▶ _WORK ORDER 1_: Do these statements agree with the quantum computing article? (a) The research was carried out on a D-Wave Two X machine at the USC Information Sciences Institute. (b) It is already fully understood how TFs pick out functional binding sites in the genome. (c) Daniel Lidar is a co-corresponding author of the study. For each, answer yes or no and quote the deciding words of the quantum computing article.
▶ _WORK ORDER 2_: Repeat everything in the quantum computing article from "Overall, it is" down to "author Daniel Lidar.", word for word.
▶ _WORK ORDER 3_: Pick up the quantum computing article after its last sentence and continue it.

▶ _READING TEXT_:
▼
To date, much has been stated about the promise of quantum computing for myriad of applications but there have been few examples of a quantum advantage for real-world problems of practical interest. This might change with a new study from the USC Center for Quantum Information Science & Technology at the Viterbi School of Engineering and the USC Dana and David Dornsife College of Arts, Letters and Sciences. Researchers Richard Li, Rosa Di Felice, Remo Rohs, and Daniel Lidar have demonstrated how a quantum processor could be used as a predictive tool to assess a fundamental process in biology: the binding of gene regulatory proteins to the genome. This is one of the first documented examples in which a physical quantum processor has been applied to real biological data. The research was conducted on a D-Wave Two X machine at the USC Information Sciences Institute.
Certain sequences of DNA make up genes, which are the “instructions” for making proteins that do most of the heavy lifting within a cell. However, in response to its molecular environment, a cell may need to have more or less of a certain protein to carry out its function. This complex process of controlling the production of proteins is known as gene regulation. The proteins that regulate which genes are expressed are known as transcription factors (TFs). In order to carry out their function, TFs need to be able to find and attach themselves at specific locations of the genome.
Overall, it is not yet entirely clear how TFs identify the small fraction of functional binding sites in the genome amongst many almost identical but non-functional sites. More comprehensive knowledge of DNA transcription and protein formation are critical for scientists to achieve an increased understanding of how mutations in proteins that are the building blocks of our bodies, lead to disease.
“Quantum computers might help shed light on this process,” said the study’s co-corresponding author Daniel Lidar.
▲
▶ _EXCERPTED RECORDS_:
▼
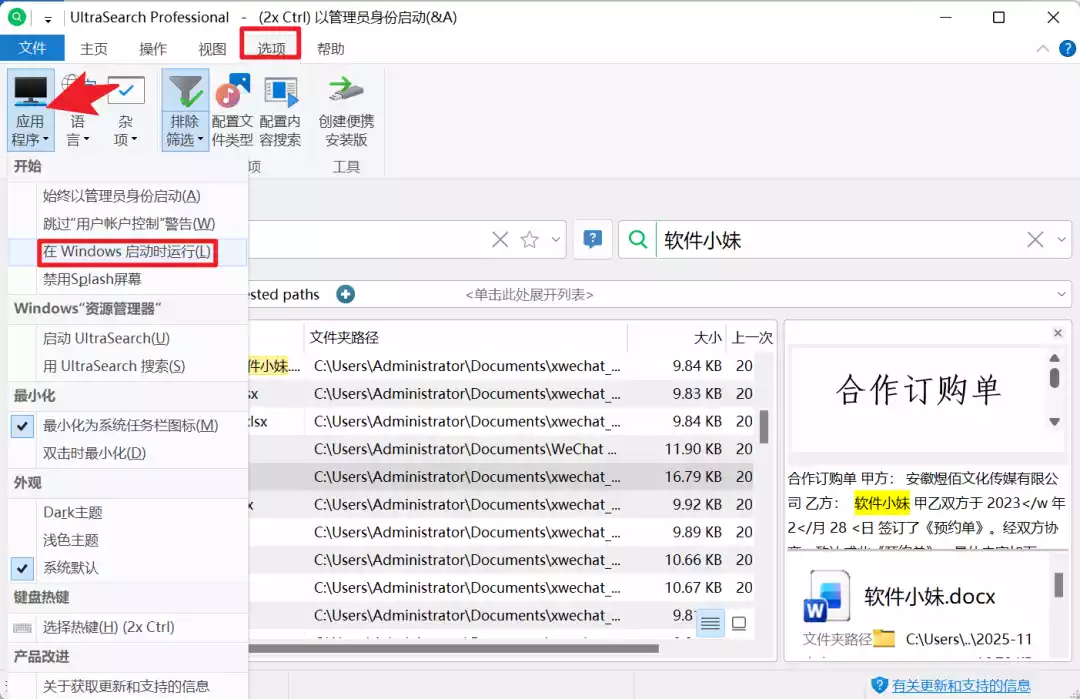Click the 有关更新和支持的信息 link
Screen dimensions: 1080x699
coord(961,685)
▲
▼
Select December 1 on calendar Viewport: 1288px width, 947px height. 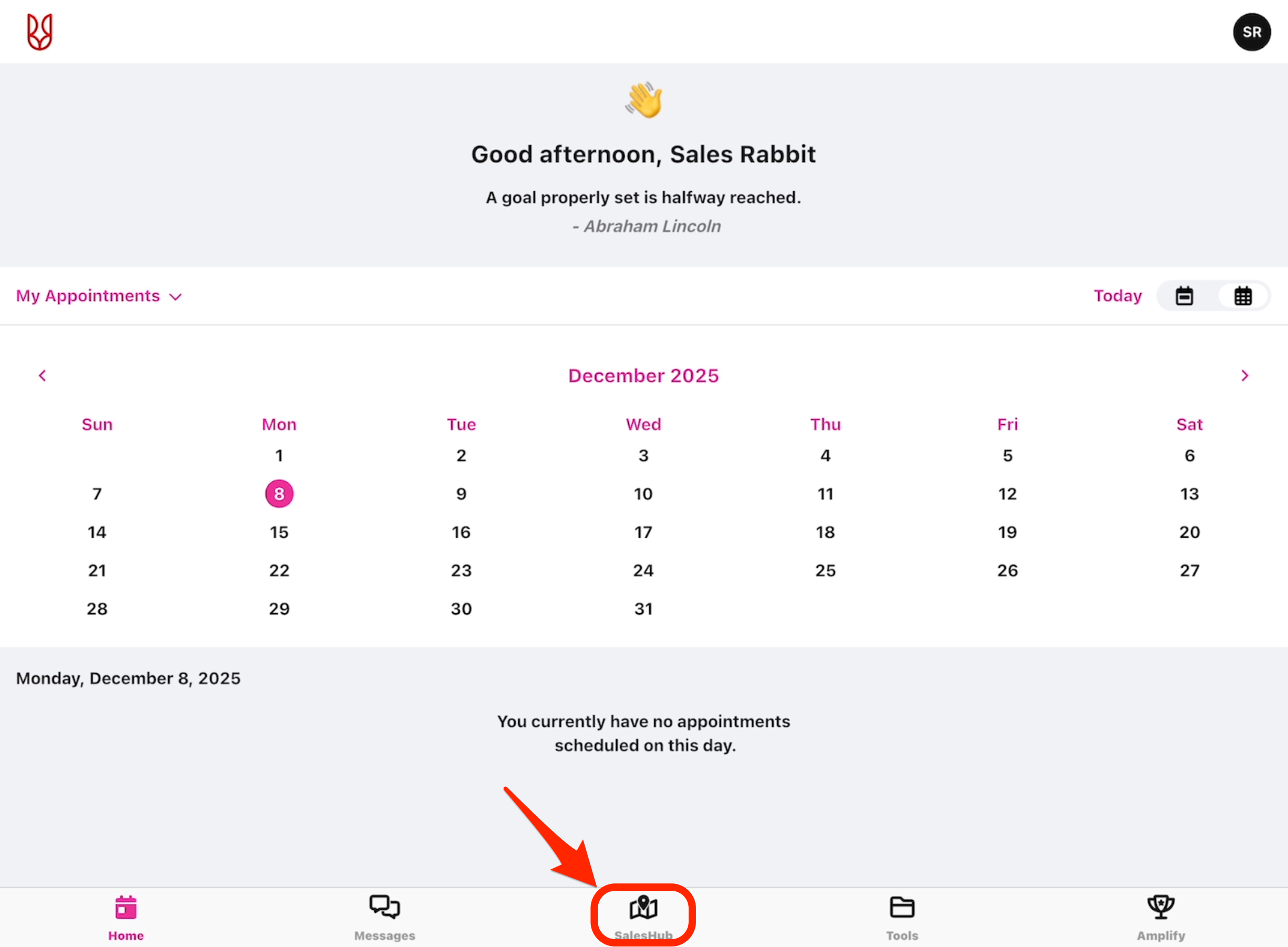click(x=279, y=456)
▲
▶ _EXERCISE OUTPUT 1_:
(a) Yes: "The research was conducted on a D-Wave Two X machine at the USC Information Sciences Institute."
(b) No: "it is not yet entirely clear how TFs identify the small fraction of functional binding sites in the genome"
(c) Yes: "said the study’s co-corresponding author Daniel Lidar"

▶ _EXERCISE OUTPUT 2_:
Overall, it is not yet entirely clear how TFs identify the small fraction of functional binding sites in the genome amongst many almost identical but non-functional sites. More comprehensive knowledge of DNA transcription and protein formation are critical for scientists to achieve an increased understanding of how mutations in proteins that are the building blocks of our bodies, lead to disease.
“Quantum computers might help shed light on this process,” said the study’s co-corresponding author Daniel Lidar.

▶ _EXERCISE OUTPUT 3_:
“We chose to attack the problem using machine learning implemented on a D-Wave quantum annealer, in order to test our ability to translate complicated real-life biology problems to the setting of quantum machine learning, and to look for any advantages this approach might offer over more conventional, yet state-of-the-art classical machine learning techniques,” Lidar added.
A key step in the transcription of DNA is the binding of a protein. However, the binding event will happen only when certain conditions are met: a particular sequence of the letters of the DNA alphabet (adenine, thymine, guanine and cytosine) and only at the right location on a strand of DNA known as a binding site. A possible binding site is only functional in less than one percent of circumstances, says the study’s other co-corresponding author Rohs, a professor of biological sciences, chemistry, physics, and computer science who is also a faculty member in the new USC Michelson Center for Convergent Bioscience.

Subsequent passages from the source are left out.